Mit dem Zusammenschluss trägt das Unternehmen nun jedoch deutlich den Stempel der alten GTZ. Und noch mehr: In der neuen Unternehmensvision gibt GIZ-Chef Eisenblätter vor, dass die Organisation "weltweit führender Dienstleister für nachhaltige Entwicklung" sein will. Doch mit der Idee des "Weltmarktführers" wollen sich viele Mitarbeiter aus DED und Inwent nicht abfinden. "Es gibt eine Irritation über die neuen Prinzipien", heißt es aus Mitarbeiterkreisen.

Eine Dominanz der alten GTZ in dem neuen Unternehmen würde bedeuten, "dass eine Neuausrichtung der deutschen Entwicklungszusammenarbeit hin zu einem modernen Verständnis" keine Rolle spiele, kritisiert auch der SPD-Abgeordnete Lothar Binding in seinem Brief an Entwicklungsstaatssekretär Beerfeltz.

Laut Binding verdichten sich die Anzeichen, dass von Inwent "kaum etwas übrig zu bleiben scheint". Gegenüber der taz tritt Eisenblätter den Befürchtungen von DED und Inwent entgegen: "Wir brauchen das Know-how der Mitarbeiterinnen und Mitarbeiter aller drei Vorgängerorganisationen, und gerade auch das von ehemals DED und Inwent."

Wie sehr sich Inwent und DED der GTZ dennoch anpassen müssen, ließ sich schon im vergangenen Jahr erahnen. Damals wurde der neue Name der fusionierten Organisation vorgestellt. Aus der GTZ wurde die GIZ, nur ein Buchstabe wurde verändert. Rein optisch ist das noch weniger zu bemerken: Schrifttyp und Farbe, Internetauftritt: alles ähnelt bis ins Detail der alten GTZ.

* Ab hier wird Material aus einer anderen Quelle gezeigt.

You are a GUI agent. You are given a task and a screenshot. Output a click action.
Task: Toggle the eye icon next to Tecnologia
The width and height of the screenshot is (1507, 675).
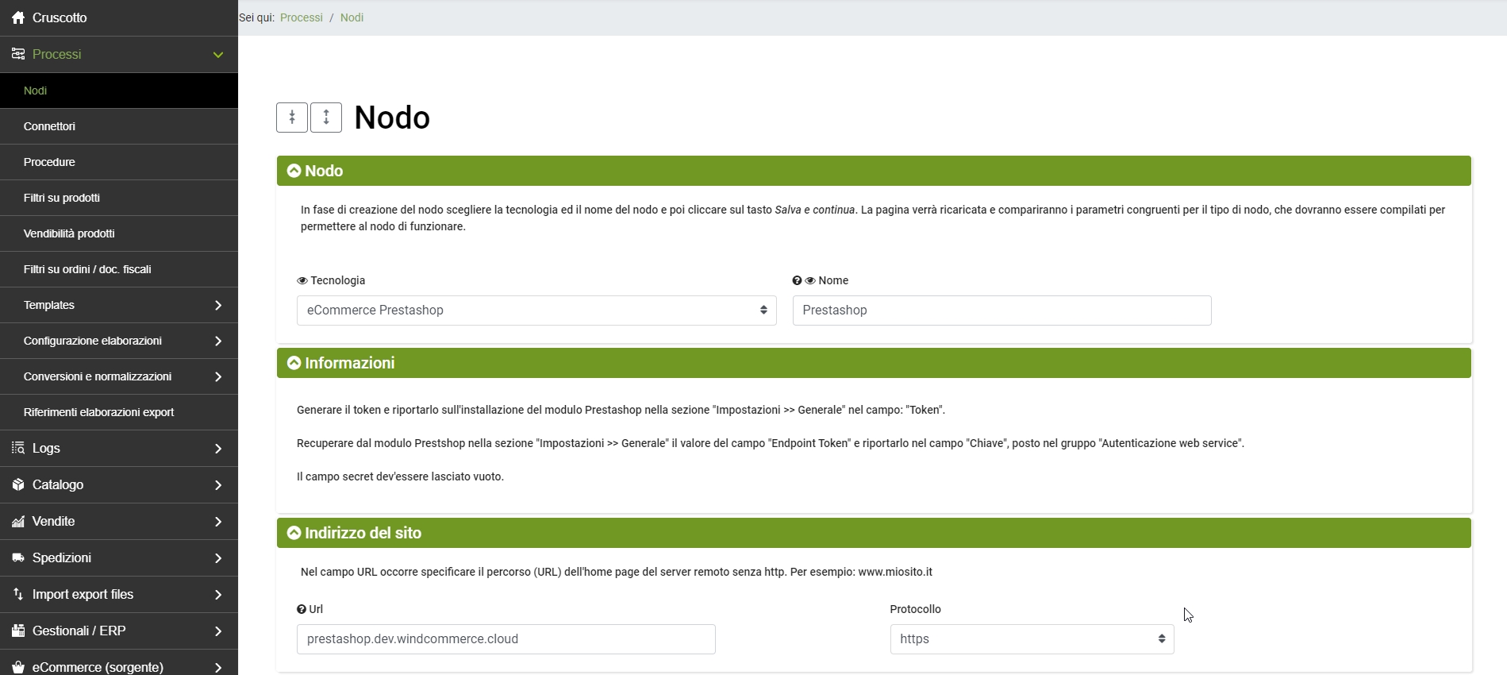(302, 280)
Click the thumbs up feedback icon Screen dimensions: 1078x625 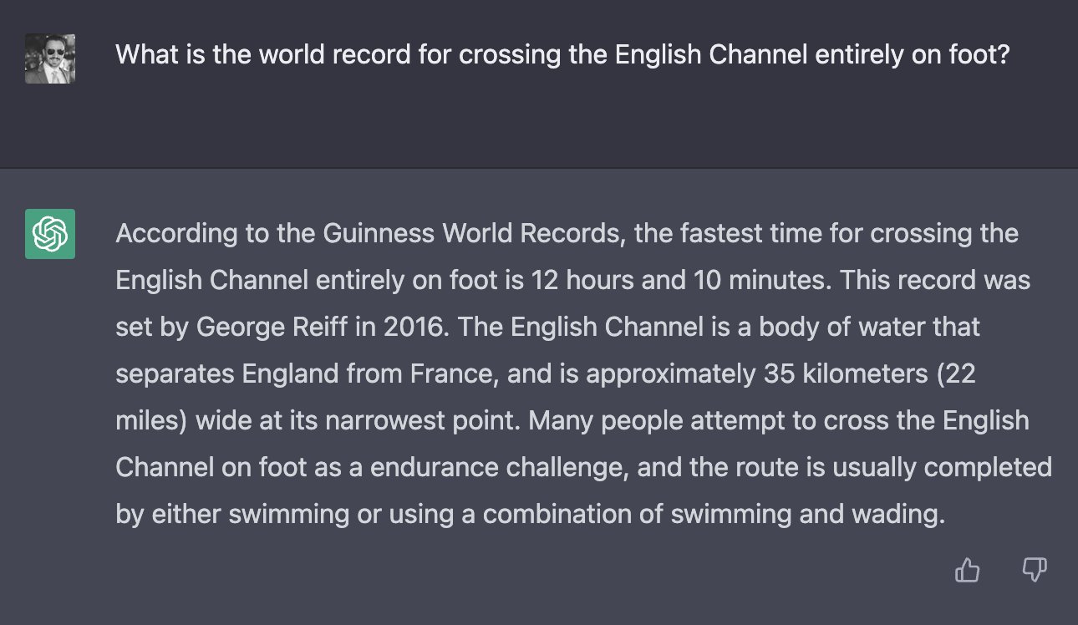(x=967, y=571)
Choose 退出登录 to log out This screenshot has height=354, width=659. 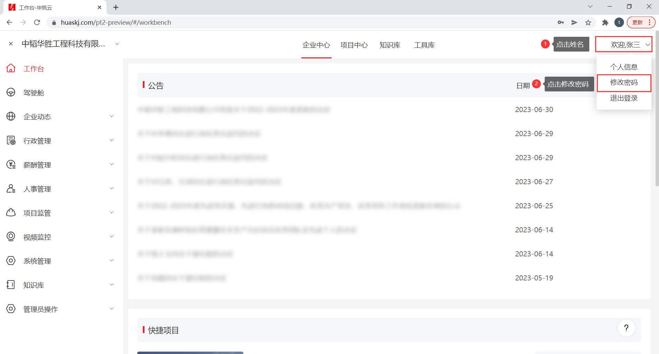(x=624, y=98)
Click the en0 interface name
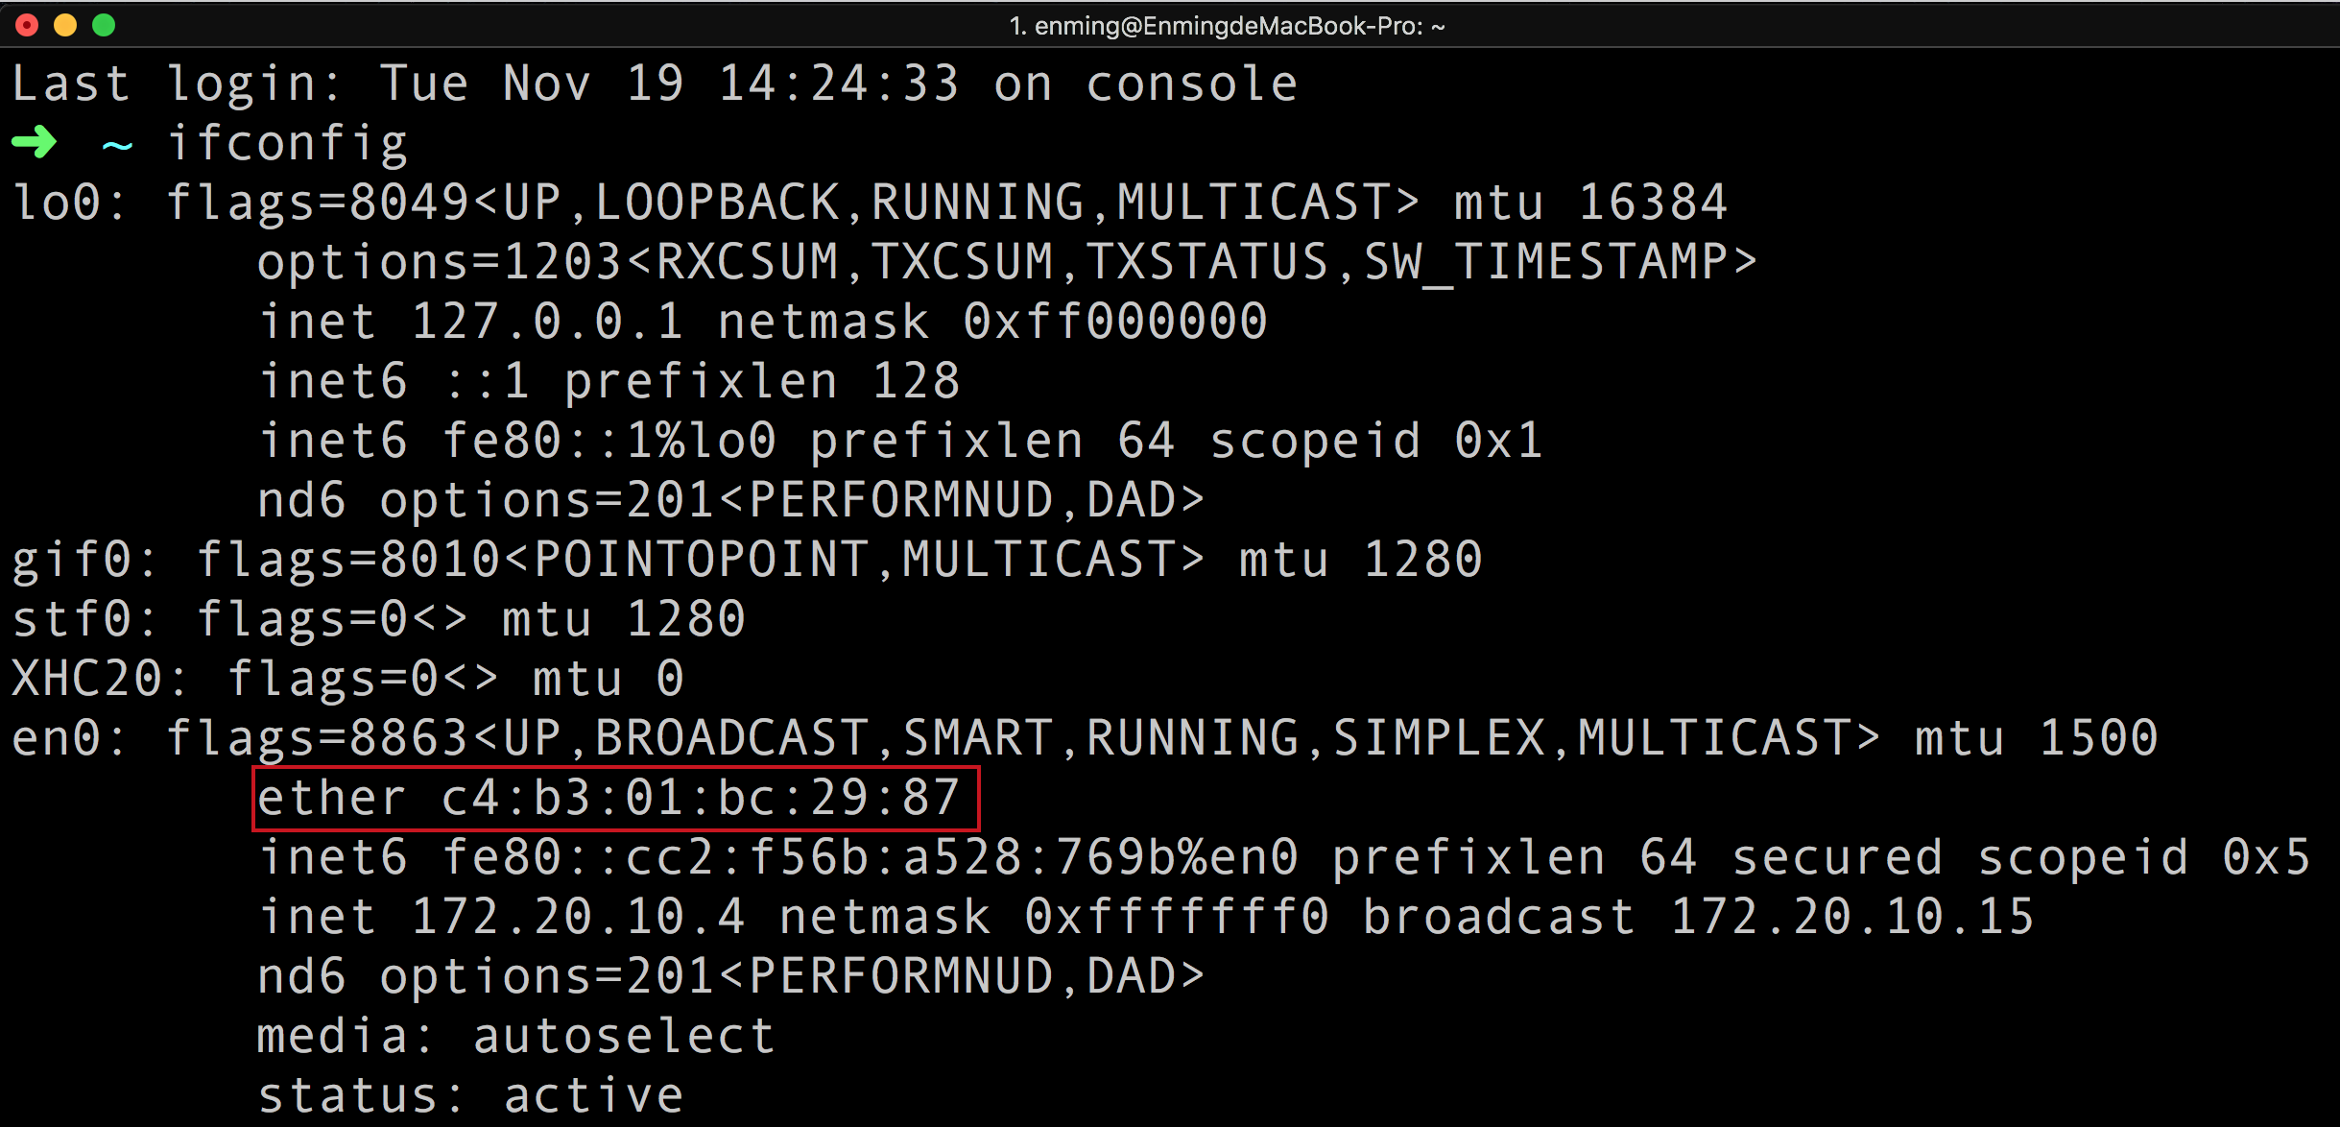 [x=58, y=738]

Für GIZ-Chef Bernd Eisenblätter wird es in den nächsten Wochen offenbar noch einige Momente der Rechtfertigung geben. Anfang Juli muss er sich im Aufsichtsrat wegen der Vorwürfe der Verschwendung äußern. Mit am Tisch sitzen wird dann auch der Mann, der den aktuellen Streit in der Entwicklungsszene losgetreten hat. Lothar Binding.